**Your goal**
For the records below, please print exactly and only the lines from the one with "Activities (561, 248)" down to the one with "Press Kit (27, 204)", both ends included, omitting the pictures.
--- Information shown ---
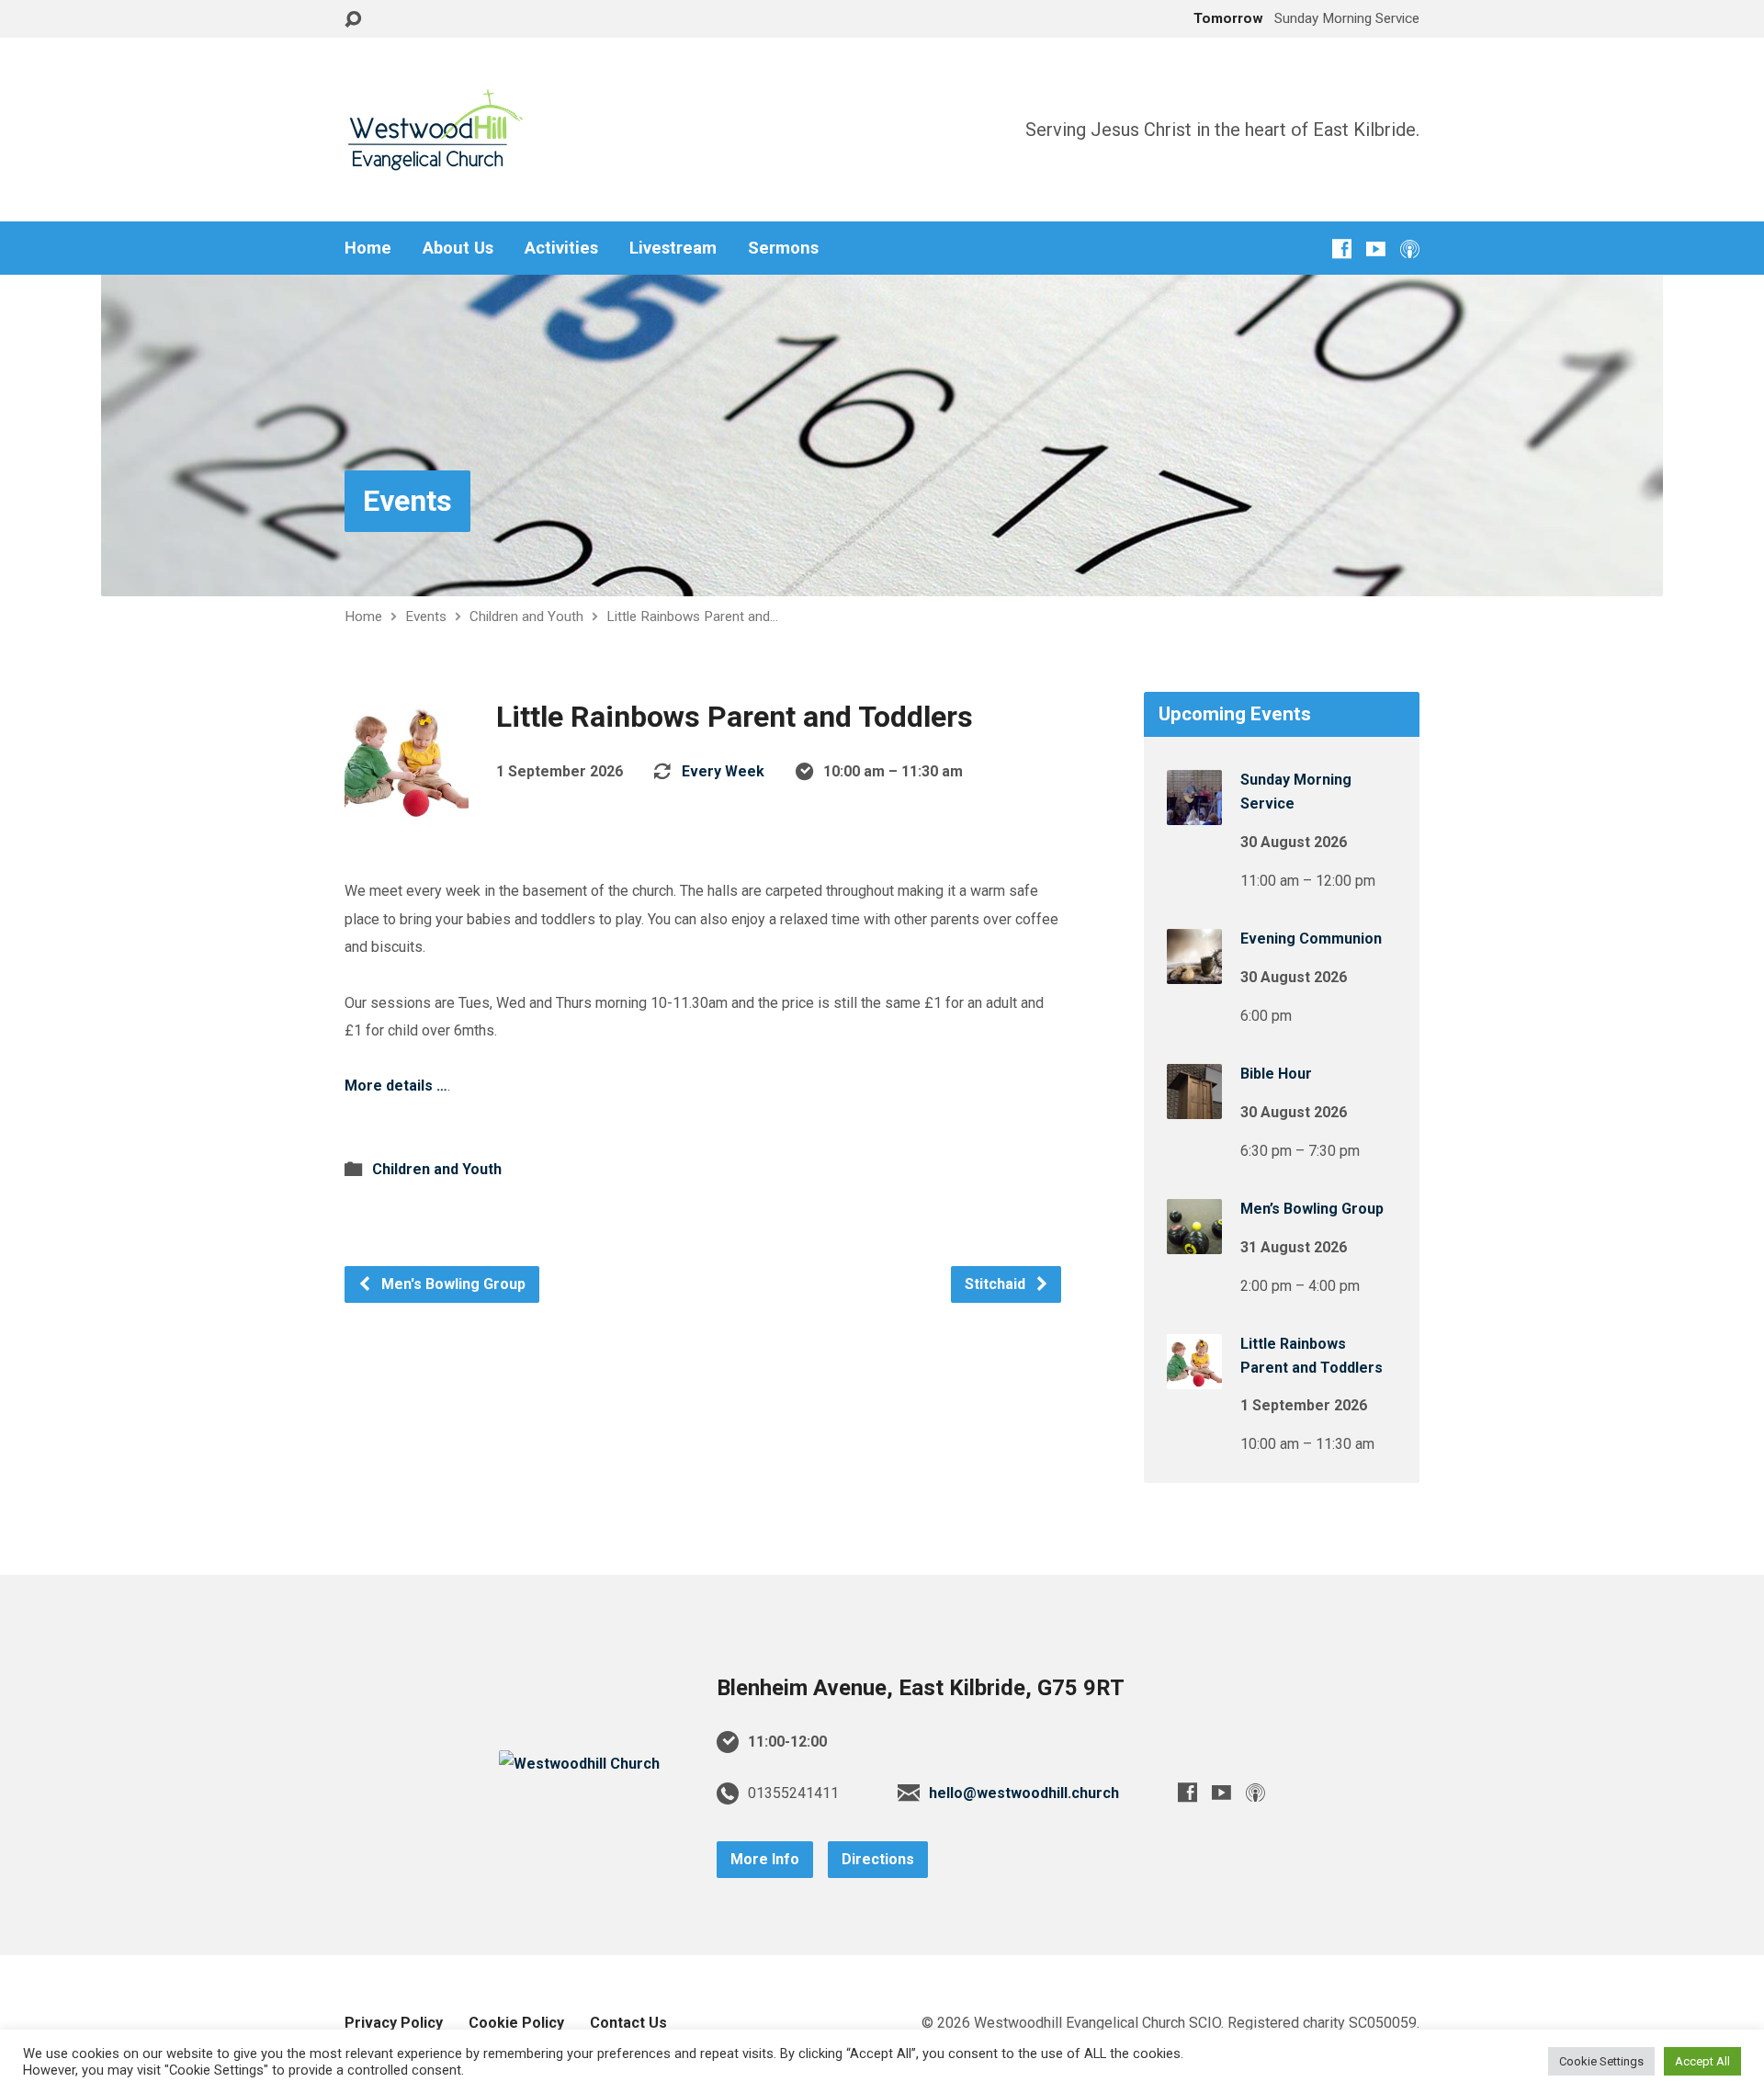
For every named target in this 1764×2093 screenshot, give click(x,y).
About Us (458, 248)
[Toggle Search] (353, 20)
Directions (878, 1859)
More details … (396, 1085)
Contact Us (628, 2022)
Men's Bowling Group (452, 1284)
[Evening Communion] (1194, 971)
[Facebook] (1341, 248)
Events (407, 500)
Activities (561, 248)
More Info (764, 1859)
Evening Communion (1311, 938)
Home (368, 248)
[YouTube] (1375, 248)
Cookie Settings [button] (1601, 2061)
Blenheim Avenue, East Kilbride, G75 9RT (921, 1688)
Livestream (673, 248)
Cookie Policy (516, 2022)
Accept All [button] (1702, 2061)
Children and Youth (526, 616)
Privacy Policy (394, 2022)
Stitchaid (997, 1284)
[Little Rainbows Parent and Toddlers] (1194, 1377)
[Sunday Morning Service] (1194, 812)
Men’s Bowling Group (1312, 1208)
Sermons (783, 248)
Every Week (723, 771)
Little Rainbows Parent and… (692, 616)
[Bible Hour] (1194, 1106)
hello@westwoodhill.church (1024, 1793)
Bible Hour (1276, 1073)
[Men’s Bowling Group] (1194, 1241)
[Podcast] (1409, 248)
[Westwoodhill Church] (579, 1763)
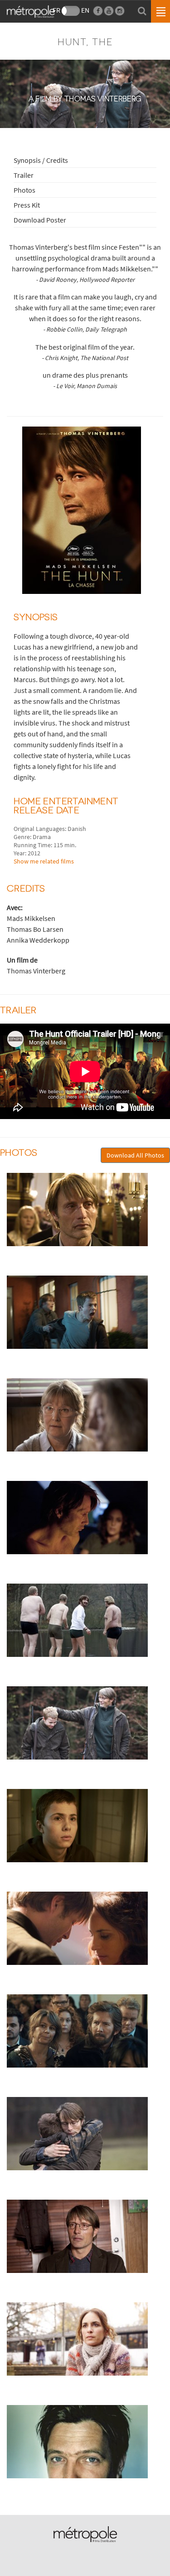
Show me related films (44, 861)
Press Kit (27, 204)
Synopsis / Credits (41, 160)
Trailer (24, 175)
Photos (24, 190)
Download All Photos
---
**Task result**
Activities (561, 248)
More Info (764, 1859)
Evening Communion (1311, 938)
Home (368, 248)
[YouTube] (1375, 248)
Cookie Settings [button] (1601, 2061)
Blenheim Avenue, East Kilbride, G75 9RT (921, 1688)
Livestream (673, 248)
Cookie Policy (516, 2022)
Accept All [button] (1702, 2061)
Children and Youth (526, 616)
Privacy Policy (394, 2022)
Stitchaid (997, 1284)
[Little Rainbows Parent and Toddlers] (1194, 1377)
[Sunday Morning Service] (1194, 812)
Men’s Bowling Group (1312, 1208)
Sermons (783, 248)
Every Week (723, 771)
Little Rainbows Parent and… (692, 616)
[Bible Hour] (1194, 1106)
hello@westwoodhill.church (1024, 1793)
Bible Hour (1276, 1073)
[Men’s Bowling Group] (1194, 1241)
[Podcast] (1409, 248)
[Westwoodhill Church] (579, 1763)
Show me related films (44, 861)
Press Kit (27, 204)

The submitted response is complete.